日本地球惑星科学連合2022年大会

講演情報

[E] ポスター発表

セッション記号 A (大気水圏科学) » A-CG 大気海洋・環境科学複合領域・一般

[A-CG38] 衛星による地球環境観測

2022年5月31日(火) 11:00 〜 13:00 オンラインポスターZoom会場 (11) (Ch.11)

コンビーナ:沖 理子(宇宙航空研究開発機構)、コンビーナ:本多 嘉明(千葉大学環境リモートセンシング研究センター)、高薮 縁(東京大学 大気海洋研究所)、コンビーナ:松永 恒雄(国立環境研究所地球環境研究センター/衛星観測センター)、座長:本多 嘉明(千葉大学環境リモートセンシング研究センター)、高薮 縁(東京大学 大気海洋研究所)、松永 恒雄(国立環境研究所地球環境研究センター/衛星観測センター)

11:00 〜 13:00

[ACG38-P03] Improvements of cloud detection algorithm of GCOM-C with neural network method

*棚田 和玖1村上 浩1 (1.国立研究開発法人宇宙航空研究開発機構)

キーワード:雲検知、GCOM-C、深層学習

GCOM-C (Global Change Observation Mission - Climate) called “SHIKISAI”, which is JAXA polar-orbit satellite, has been launched on 23 December 2017. The objective of GCOM-C is to observe the environmental change of the earth with the Second-generation GLobal Imager (SGLI) which is a multi-band optical imaging radiometer. The SGLI cloud flag (CLFG) product includes a cloud/clear discrimination information, cloud thermodynamic phase information and so on. Since CLFG is also used as an input data for other products such as aerosol product and clear-sky TOA radiance product, it is important to ensure its accuracy. However, under limited conditions, there are some known issues that the cloud flag is misclassified in Ver.2 CLFG. In this study, we investigated and developed a new algorithm of reducing these misclassifications.

The known issues of Ver.2 CLFG are misclassification between snow/ice from clear sky in day time (e.g. low reflectance snow covered region), misclassification between heavy aerosols and clouds in day time( e.g. extreme wildfires), and misclassification between cloud and clear sky at night time (e.g. at high latitude region).

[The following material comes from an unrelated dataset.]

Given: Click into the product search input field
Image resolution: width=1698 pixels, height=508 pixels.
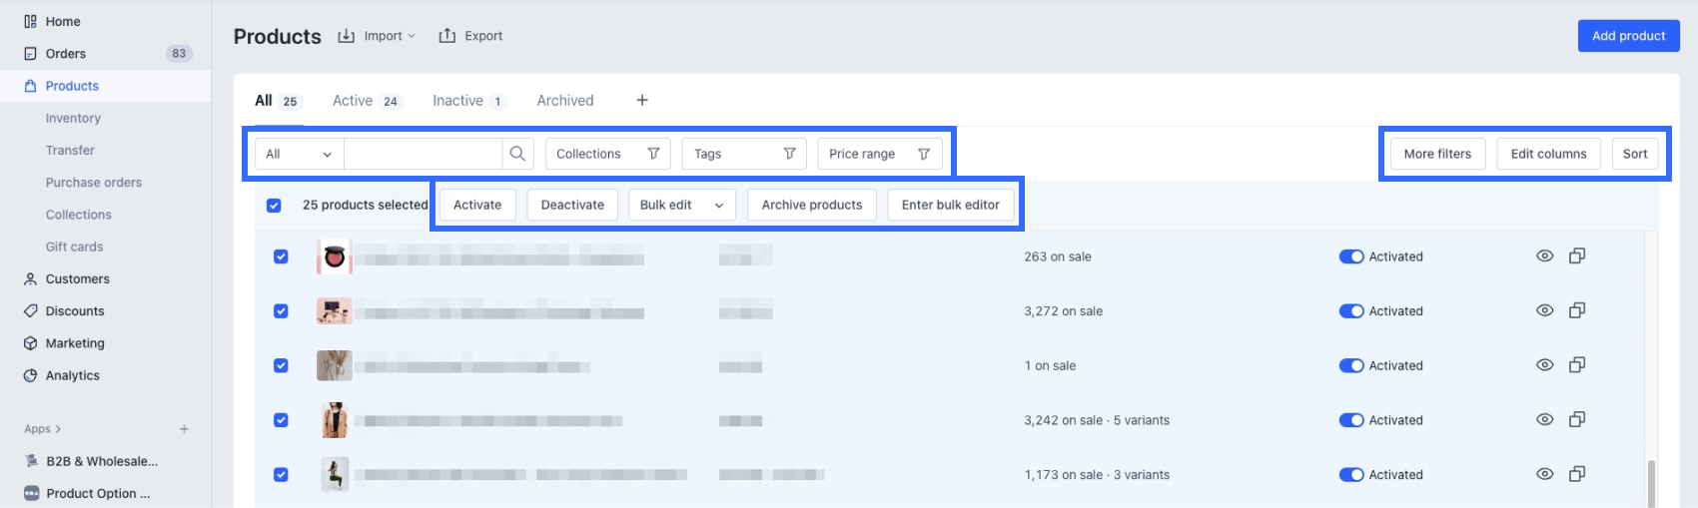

To improve the accuracy of classification above, we newly developed a deep neural network (DNN) method. This DNN method is processed at the same time as Ver.2 CLFG method (CLAUDIA) processing. Comparing the results obtained from two different methods for each pixel, the more plausible result is chosen to output the final cloud flag. The cloud flag for the areas that do not need any improvements would be the same as the Ver.2 method because the algorithm of Ver.3 basically developed to focus on the weak points of Ver.2.

We made the training input dataset and the ground truth data at the various regions in various days of year. We labeled the category for each pixel considering the RGB true color image and QA flag of SIPR (Snow Ice PRoperties) prooduct with eyes. Defined categories are ”land”, ”ocean”, ”cloudy”, ”heavy aerosol”, and ”ice/snow”. The total pixels of the training dataset is more than 500,000.

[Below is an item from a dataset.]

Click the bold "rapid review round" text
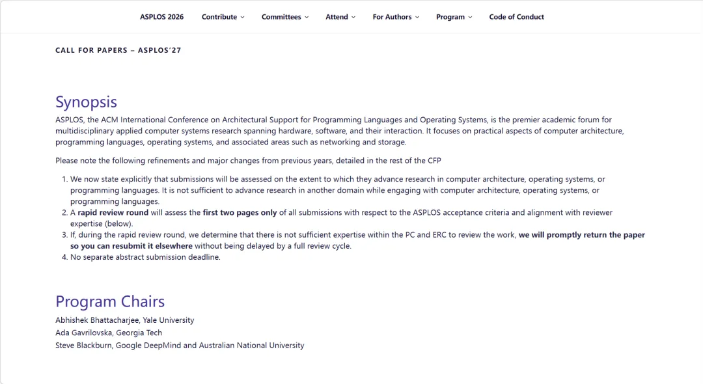 [113, 213]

We used a 3-layer DNN architecture in this method and the trained results show a high accuracy of ~99% for all categories except for 88% for night-time aerosol. The pixels used for verification were in the same tile as the area containing the training pixels (exactly the same pixels were not used to validate).

As a result, the main achieved improvements of the Ver.3 cloud flag algorithm are as below:

1. Reduced misclassification between snow/ice and clear-sky pixels.

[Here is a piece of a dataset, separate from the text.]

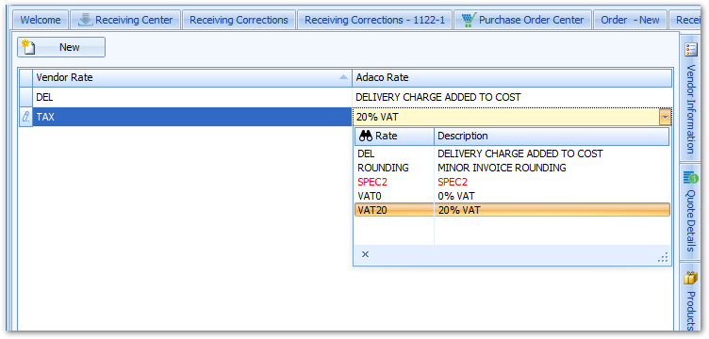Select the red SPEC2 rate entry
This screenshot has height=339, width=709.
[x=512, y=182]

2. Day-time heavy aerosols can be detected (not as cloud).

3. Reduced misclassification between cloud and clear sky at night time (clear-sky pixels increased). The valid pixels for the other SGLI products such as LST (Land Surface Temperature) are also expected to increase due to its improvements of cloud flag at night. However, the accuracy of clear-sky detection at night in high latitudes still needs to be addressed (future work).